In-class Quiz 2: Friday, March
12
Explain why it is better to have a random sample of size 10 than one
of size 5 for estimating the mean of a population.
The main reason: there is less variability in an estimate based on
a sample of size 10 than there is for one of size 5. This means the
estimator based on n=10 is more precise and is likely to be closer to the
population mean. For example, if you use the average to estimate the
mean, the standard error when n = 10 is sigma/sqrt(10), and this standard
error is roughly 70% the size of the standard error you'd get if
if you'd used only 5 observations.
Note that both estimators are unbiased. Many of you said that the estimator
with n=10 would be "more accurate". But accuracy means "tends to hit the
target" and they both tend to do that. The difference is that the n=10 estimator
tends to be closer.
Remember, being a statistician means never having to say you're certain.
In fact, often it's a bad thing. So beware of writing something
like "the estimator for n=10 will be closer to the true population
mean than the estimator for n=5". It is possible, and in fact not highly
unlikely, for the estimator based on n=5 to produce an estimate closer to
the true value than for n=10. However, it is more likely to happen
the other way around. Look at it like this: If the population
SD is sigma=1, then in 95% of all samples of size 5, the n=5 estimator
will produce a result that is within 1.96*(1/sqrt(5))= .88 units of
the true value. On the other hand, 95% of all samples of size 10 will
have an estimator be within 1.96*(1/sqrt(10)) = .62 units of the true value.
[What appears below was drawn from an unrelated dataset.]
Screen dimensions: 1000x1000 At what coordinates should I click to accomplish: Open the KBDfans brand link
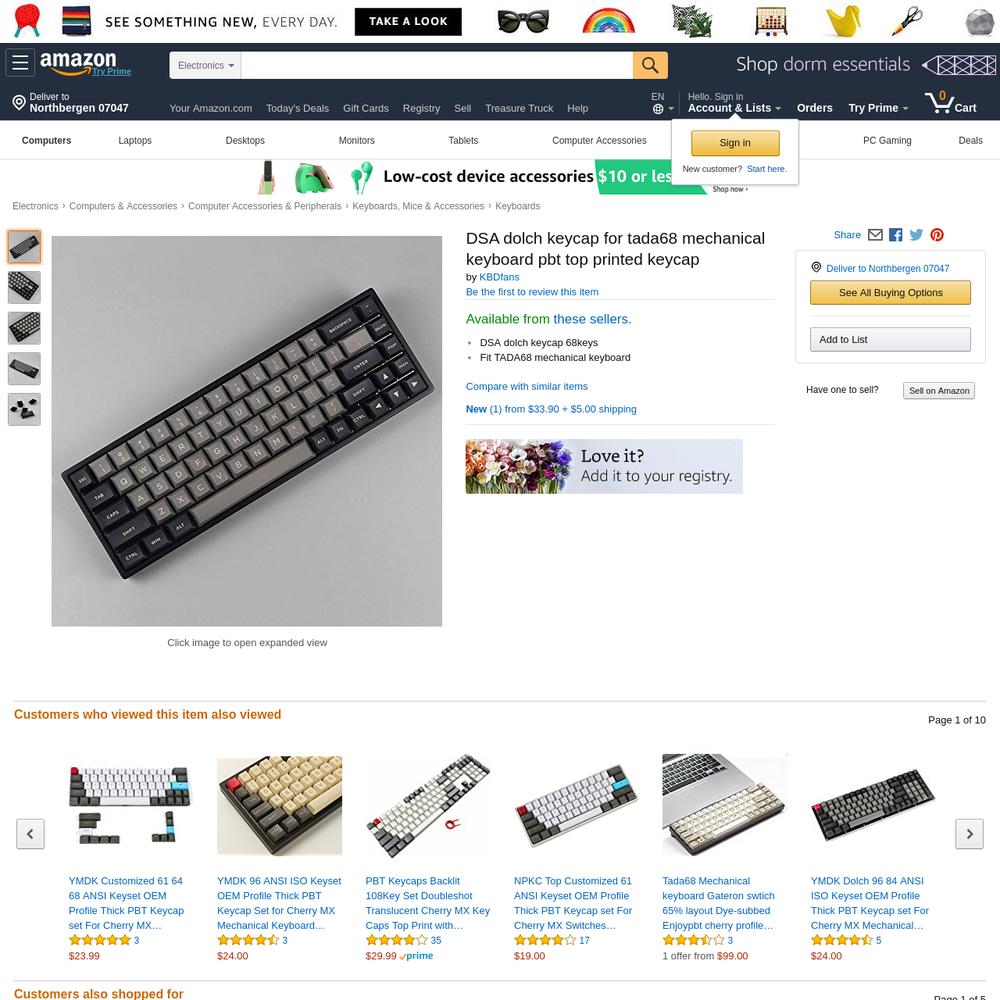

The n=5 estimator tends to stray a little bit further from home.
Some of you mentioned the Central Limit Theorem. The CLT becomes a
factor to consider when we're computing probabilities. However, the
two main facts: (1) the average is an unbiased estimator of the true mean
whether n=5 or n=10 and (2) the average is more precise if n=10 than if n=5
--- are true regardless of the probability distribution of the population.
Still, it is worth nothing that if the population is NOT normal, then
the estimator based on n=10 then the normal distribution will provide a better
approximation when doing probabilitiy calculations (for example, determining
the width of a confidence interval or calculating a p-value.)
If I were grading this, you'd get full credit if you mentioned only that
the standard error is smaller, and you'd get partial credit if the only thing
you mentioned was that the central limit theorem says the sampling distribution
is better approximated by a normal distribution when n=10. (The reason
this is only worth partial credit is that it is only useful when (a) the
population distribution is not normal and (b) you need to calculate probabilities
concerning your estimator.
Is a large, non-random sample of n=100 better than one of
size 10 for estimating the mean of a population?
No, it's not. Most of you got this one right. If the sample is
non-random, then it could be biased. And getting a large biased sample
is not helpful at all. One of you said it better than I could: "quality
is more important than quantity."
Some of you said that if the population is small, say close to 100, then
the n=100 estimator would be prefered since you're seeing almost all of the
population. This is true ONLY if the population size is 100. Otherwise,
you will still get a biased sample. Think of this way: since
the sample is non-random, it could exclude any minority group. So even
if you included 90% of the population, if you excluded that 10%, you'd have
a biased view of the population. Suppose you decided to take a survey
of whether people liked hamburgers for dinner, but deliberately excluded
vegetarians. Even if you asked ALL non-vegetarians, you'd have a biased
view of how the population felt about hamburgers.
Some of you said an even more wrong answer: bigger means you're seeing
more of the population and therefore it is always better. But for the
same reason as described above, this is not true if the sample is biased.